A new report by OMD Worldwide, Yahoo and Amplified Intelligence has found video to rank among the most attention-grabbing formats for mobile advertising.
The ‘Attention in Context’ study served over 128,000 ads to 4,400 volunteers in the UK, US, Canada and Australia. Responses were categorised into three levels of attention: active (eyes on the advert), passive (eyes on screen but not the ad) and non- (eyes on neither screen nor ad).
This data was collected using Amplified Intelligence’s attentionTRACE mobile app, which combines facial footage from phone cameras with metadata on viewability, scroll patterns, sound and phone orientation.
Video formats, encompassing interscroller, native video and native pre-roll adverts, drove average active attention of 2.73 seconds. That’s compared to MPU and native image ads at 1.5 seconds, then mobile banner and native mail ads at 0.6 seconds. However non-video interscroller adverts topped the rankings with 3.3 seconds active attention.
Eyes on video
Breaking down the video formats, video interscrollers scored highly at 3 seconds, followed by native video at 2.8 seconds. The study additionally showed that active attention decreases as video length increases; according to the survey, 15-second video ads delivered 2.8 times more active attention than 30-second videos.
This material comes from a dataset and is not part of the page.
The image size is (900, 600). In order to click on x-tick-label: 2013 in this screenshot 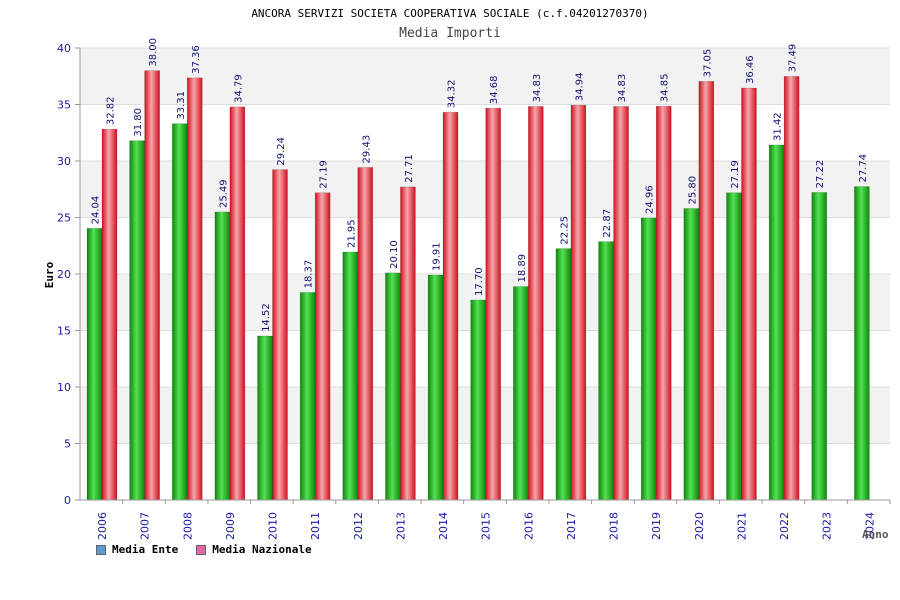, I will do `click(400, 526)`.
Unsurprisingly, larger adverts garnered greater attention – from ads covering 80 percent of the screen driving 6.6 seconds average active attention, down to sub-10 percent screen coverage at 0.8 seconds.
The report also suggested that attention levels increase with age. In generational terms, Boomers responded best to interscrollers while Gen X seemed to favour video. Interscrollers also drove attention for Gen Z, with video falling just short of the minimum active attention threshold of 2.5 seconds.
Factors that showed no impact on attention levels included gender and time, with responses proving consistent across time of day and days of the week.
Last month VideoWeek reported on the growth of agencies (including Dentsu and Mediahub) building attention metrics into their buying processes. After all, attention-based targeting makes no use of third-party cookies or personal data, making it a valuable tool in a post-cookie landscape. But its complexity limits its potential as a currency to be used in ad buying, as Amplified Intelligence founder and CEO Karen Nelson-Field states: “Attention is neither a commodity nor a currency.”
This is echoed by Dr. Alastair Goode, cognitive scientist at immersive research company Gorilla in the Room. “Attention cannot be traded,” he comments, “because we don’t know what it is.” Where the agencies are focusing their attention is gaze direction, fixation and dwell time, argues Goode. “If you can start linking those metrics to improvements and success, that can be traded.” That said, how long we spend on a complicated advert versus a simpler one builds further complications into the value of dwell time.
Even the concepts of active and passive attention are disputed, because they seem to imply active and passive processing – when processing naturally occurs after we have seen or heard something. “Attention really isn’t about processing,” notes Goode, “processing is the next step on.” The methodology supposes that looking at a screen implies passive attention to an advert somewhere on that screen, which suggests we are paying attention to our peripheral field of vision.
Although methods of tracking attention are becoming more sophisticated, dwelling on gaze direction ultimately proves reductive. “Attention is being used as a shorthand for a measurement from some kind of eye tracker,” says Goode. “The point that actual human view is better than opportunity to see is a no-brainer. But then trying to claim that all attention is related to eyes on screen is just simply not true. And certainly auditory attention plays a massive role in what our brain perceives rather than what it chucks its sensory aperture at.”